In Edwards's day there was significant agreement across the theological spectrum, from radical biblical critics to conservative defenders of the faith, about what constituted authentic history. They differed in their conclusions about scripture, not their historical criteria. Brown's Edwards is always on the defensive, employing historical-critical arguments to wage desperate rearguard actions for the Mosaic authorship of the Pentateuch and other traditional positions.
Jonathan Edwards and the Bible, the 1999 winner of the Brewer Prize in American church history, provides fresh support for emerging themes in recent scholarship on Edwards, such as the importance of deist interlocutors for his later theological directions, his theological convergences with moderate Anglican apologists, and the significance of his unpublished writings for a full estimation of his thought. Brown's book also recasts our perceptions of the impact of biblical criticism in North America. Whereas previously this impact had been seen as a largely post-Revolution phenomenon, Brown demonstrates the "deep penetration of critical thought into the colonial consciousness."
While Brown decisively refutes Perry Miller's and Peter Gay's portrait of Edwards as an isolated and anachronistic historical thinker, he may overstate his case. His focus on Edwards's engagement with biblical criticism tends to overshadow what Brown himself refers to as Edwards's "native inclinations toward theological interpretation." The broad sweep of Edwards's writings shows us other faces besides that of the theological polemicist: Edwards the concerned pastor, the religious psychologist, the believer enthralled with God's beauty. It is particularly the last of these that seems blurred in Brown's analysis; the Edwards he portrays is more preoccupied with arguments for the excellence of the scriptures than with musings on the excellence of God. Given the dismally short shelf life of most apologetic arguments, Edwards's continuing appeal and significance have to be explained in wider terms.

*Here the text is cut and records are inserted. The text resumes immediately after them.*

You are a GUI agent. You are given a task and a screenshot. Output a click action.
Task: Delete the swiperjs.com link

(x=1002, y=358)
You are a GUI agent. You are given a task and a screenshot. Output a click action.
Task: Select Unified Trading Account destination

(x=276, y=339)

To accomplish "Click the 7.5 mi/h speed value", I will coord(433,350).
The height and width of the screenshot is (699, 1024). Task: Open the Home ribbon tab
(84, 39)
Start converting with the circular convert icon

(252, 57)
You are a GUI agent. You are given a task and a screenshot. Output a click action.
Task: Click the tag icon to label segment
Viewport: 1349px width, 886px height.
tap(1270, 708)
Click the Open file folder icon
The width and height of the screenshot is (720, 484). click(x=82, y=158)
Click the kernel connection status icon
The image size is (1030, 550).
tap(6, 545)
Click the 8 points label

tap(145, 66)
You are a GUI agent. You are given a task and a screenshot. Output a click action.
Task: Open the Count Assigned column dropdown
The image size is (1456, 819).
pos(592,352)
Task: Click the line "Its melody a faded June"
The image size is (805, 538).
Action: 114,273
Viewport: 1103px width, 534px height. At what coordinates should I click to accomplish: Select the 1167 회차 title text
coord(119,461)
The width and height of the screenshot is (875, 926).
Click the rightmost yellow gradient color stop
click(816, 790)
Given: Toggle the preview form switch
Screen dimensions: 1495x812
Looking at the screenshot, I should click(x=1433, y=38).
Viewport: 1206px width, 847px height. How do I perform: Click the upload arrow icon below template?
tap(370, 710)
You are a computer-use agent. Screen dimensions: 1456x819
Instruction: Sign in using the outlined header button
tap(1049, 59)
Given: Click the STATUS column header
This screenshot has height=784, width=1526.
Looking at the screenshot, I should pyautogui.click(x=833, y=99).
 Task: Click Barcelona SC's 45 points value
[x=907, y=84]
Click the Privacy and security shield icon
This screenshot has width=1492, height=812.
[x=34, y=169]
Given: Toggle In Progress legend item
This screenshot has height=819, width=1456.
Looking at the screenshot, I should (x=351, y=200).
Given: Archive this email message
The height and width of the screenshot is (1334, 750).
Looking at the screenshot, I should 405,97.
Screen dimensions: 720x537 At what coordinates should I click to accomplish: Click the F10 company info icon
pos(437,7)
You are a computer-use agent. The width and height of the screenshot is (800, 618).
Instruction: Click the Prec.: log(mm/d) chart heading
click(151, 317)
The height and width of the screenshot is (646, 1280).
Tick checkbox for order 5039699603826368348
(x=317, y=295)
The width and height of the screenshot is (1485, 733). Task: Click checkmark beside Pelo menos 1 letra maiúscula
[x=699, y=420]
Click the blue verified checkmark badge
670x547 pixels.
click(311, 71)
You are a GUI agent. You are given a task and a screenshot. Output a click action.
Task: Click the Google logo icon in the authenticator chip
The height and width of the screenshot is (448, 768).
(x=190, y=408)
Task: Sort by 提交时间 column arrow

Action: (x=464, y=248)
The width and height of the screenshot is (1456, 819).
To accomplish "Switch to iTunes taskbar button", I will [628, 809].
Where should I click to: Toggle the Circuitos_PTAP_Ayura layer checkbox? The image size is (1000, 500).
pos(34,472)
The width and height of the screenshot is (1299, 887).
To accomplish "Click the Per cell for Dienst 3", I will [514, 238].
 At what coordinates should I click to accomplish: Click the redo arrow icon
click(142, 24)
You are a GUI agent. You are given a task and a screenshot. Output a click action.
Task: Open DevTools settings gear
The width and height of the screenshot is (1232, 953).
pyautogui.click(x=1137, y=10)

Not all corners of the American church have abandoned apologetic arguments like Edwards's. Yet even for contemporary pastors and theologians who have, the issue that Brown's book raises is very much present: how to bring together critical approaches to scripture with forms of interpretation that provide theological guidance for Christian life. Brown shows that this has been a problem in American pulpits for a lot longer than we think. But he also brings home, albeit indirectly, the constructive helplessness of biblical criticism.
Historical-critical approaches may rule out certain readings and be used to commend others. But they do not convey the powerful sense of God's merciful presence that calls us to repentance and praise; they don't point us forward in the life of discipleship. Brown's book forcefully poses the question of where faith's certainty lies. And in that, theological admirers of Edwards can take heart.